If there is only ONE place where "NoActions" alters the flow through
the code, then you only need one test (actually, two as you need
to cover "SomeAction" to show that "NoAction" is different).

In a different test scenaario, you would test that 1s, 1m, 1h, 1d,
etc. are all handled correctly IF EACH OF THOSE PASSED THROUGH YOUR
CODE OVER DIFFERENT PATHWAYS.

And, elsewhere, you might test to see that "repeated" events
operate correctly.

You "prove" that one scenario is handled correctly and then
don't need to reexamine those various tests again in any other
scenario UNLESS THEY ALTER THE PATH THROUGH THE CODE.

Your understanding of how the code would LIKELY be crafted lets
you determine some of these tests before you've written ANY
code. E.g., I suggested "expired events" because I am reasonably
sure that SOMEWHERE your code is looking at "event time" vs. "now"
so you would need to test that comparison.

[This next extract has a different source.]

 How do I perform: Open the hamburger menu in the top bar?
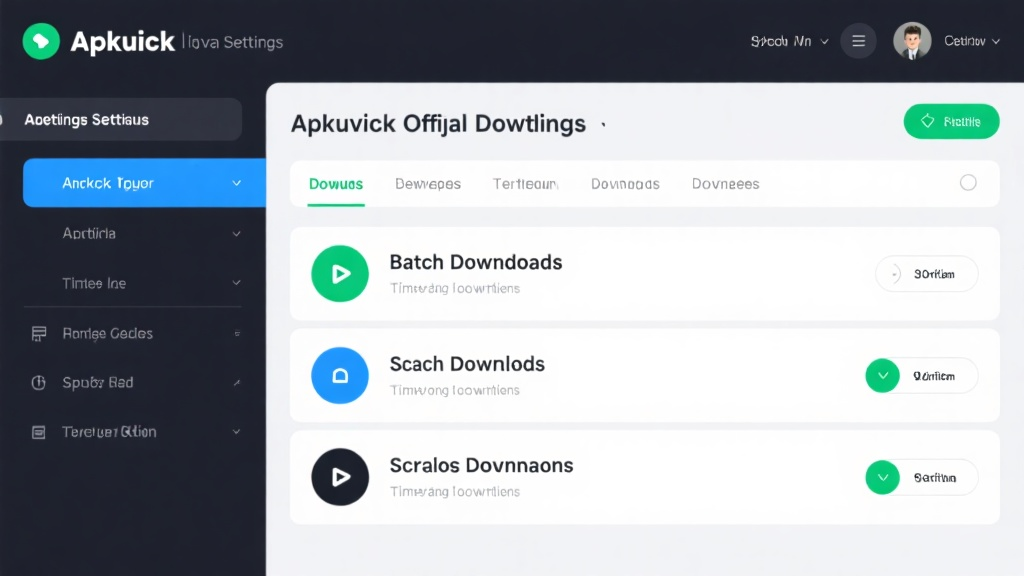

Your knowledge of how the code is *actually* crafted lets you
refine your test cases to cover specifics of YOUR implementation.

Note that test cases that are applied to version 1 of the code should
yield the same results in version 305, even if the implementation
changes dramatically. Because the FUNCTIONALITY shouldn't be
changing.

So, you can just keep adding test cases to your test suite;
you don't ever need to remove any.

[If a test STOPS working, you have to ask yourself how you have
BROKEN/changed the function of the module]

For example, I could implement a "long" integer multiplication routine
by adding the multiplicand to an accumulator a number of times
dictated by the multiplier. I can create test cases for this
implementation.

Later, I could revise the routine to use a shift-and-add approach.

BUT, THE ORIGINAL TEST CASES SHOULD STILL PASS! I might,
however, have to add some other tests to identify failures in
the shift logic in this new approach (e.g., if I only examined
the rightmost 26 of the bits in the multiplier, then a large
value multiplier would fail in this approach but could pass
in the repeated addition implementation). This would be
evident to me in looking at the code because there would be
a different path through the code when the "last bit" had been
checked.

pozz

2024-08-30 16:00:39 UTC

Permalink

Post by pozz
When you write, test for this, test for that, what happens if the
client uses the module in a wrong way, what happens when the system
clock changes a little or a big, and when the task missed the exact
timestamp of an event?
I was trying to write tests for *all* of those situations, but it
seemed to me a very, VERY, *VERY* big job. The implementation of the
calendar module took me a couple of days, tests seem an infinite job.

Because there are lots of ways your code can fail. You have to prove
that it doesn't fail in ANY of those ways.

So you're confirming it's a very tedious and long job.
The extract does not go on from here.